831. Olympics, Shmalympics

I always knew I was athletic.  Back when I was a baby and most other babies were crawling or walking, I was burping a lot and occasionally rolling over.  When other elementary-aged kids were off-roading with their new two-wheel bikes and flipping wheelies, I was showing them who was boss with my rickety garage-sale training wheels.  And now that I am an adult and realize that I will never, not ever, be a professional archer, there is one sport that has presented itself to me as truly MOV-friendly:  ribbon twirling.    

Before this last Olympics, I had no idea that such a thing existed.  All those hours in junior high when I danced in front of my bedroom's full-length closet mirror to Pat Benetar songs while flipping around leftover curling ribbon from my last birthday party, I was actually training for my future sport of choice.  Twirl, twirl, kick, spin, oops, pick up ribbon.  I was getting good!    
Alas, at that time, ribbon twirling competition had not yet reached the frenzied zenith of popularity that it one day would enjoy.  The National Counsel of All Things Olympics (NCATO) had not discovered the greatness of ribbons back in 1986.

There I was, attempting to play field hockey and getting all nerve-endings completely beaten out of my bloody shins by those mean girls with sticks, when all along, I could have just been twirling!  
Ribbon twirling is like all the easy parts of gymnastics, the too much eye-shadow parts of ballet, and the bouncy forced-happiness parts of cheerleading, all rolled into one.  It is the über-sport for cute girls with zero talent.  

I knew I would fit right in.  Minus the cute part. 

Unfortunately, I am “too old” now to participate in ribbon twirling (the official rules cap the age limit at 11 ½); but, I have decided not to be depressed about this.  Instead, I choose to do what anyone would in my situation:  make fun of ribbon twirlers. 
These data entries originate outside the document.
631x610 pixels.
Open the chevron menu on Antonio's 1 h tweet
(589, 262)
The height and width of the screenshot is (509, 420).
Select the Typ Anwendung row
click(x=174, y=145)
Can you imagine them on the Olympics’ bus back to the hotel after a busy day of practicing and competing?  There they are, halfway around the world, making friends with other world-class athletes who have prepared for years for their event, when the dreaded question arises:  Which sport do you do? 
“My name is Elizabetta, and I play beach volleyball.” 

“I am Sonja, and I dive.” 
“I am Kioto, and I bike.” 

And then a tiny squeaky voice comes from the way back of the bus, “My name is Tiffany, and I ribbon twirl!” 
The bus goes silent.  It is as if someone’s little sister has snuck on board illegally and is begging to go to the PG-13 rated movie with everyone else, even though (clearly) she is only allowed to go to rated G. 

You know how in jail there are hierarchies of criminals?  The murderers get a certain amount of respect from their peers, because, well, because they are serving four consecutive life sentences for killing someone.  Murderers are considered dangerous.  The other inmates also clear a wide berth around the arsonists—you don’t want to make one of them mad.  But the white-collar criminal who is in for six months for tax evasion?  He is about as harmful as leftover wrapping supplies, minus the scissors.  He gets zero respect, maybe less.  The other felons make fun of him. 
That is the ribbon twirler.  The ribbon twirler is the wannabe.  Her winter counterparts, the ice-dancers, say, “At least I can skate!”   

Even the ribbon twirler herself knows it is all a sham.  After she kisses her Silver Medal and dedicates it to Justin Beiber, she shrugs and remarks, “Now onto the real sport:  hula hooping.” 


  1. Well, at least you can twirl ribbon. I'm pretty sure I can't even do that. I wonder if things like folding laundry, couch surfing or dishwasher unloading will ever be part of the Olympics? If so, I might have a chance!

    1. I can totally out-fold you, woman. You might take the Silver, but the Gold has MOV written all over it. T-shirts, pants, even socks. Yep, I am a WINNER.

    2. I believe you, completely. However, I'm pretty sure I can couch surf with the best. :-)

  2. I used to feel that the twirlers were at the bottom of the Olympics food chain too until I saw that there are now trampoline events. Trampolines like people have in their back yards. Although I guess at some point they will have trampoline twirling events for those that aren't talented enough to compete in the main trampoline events.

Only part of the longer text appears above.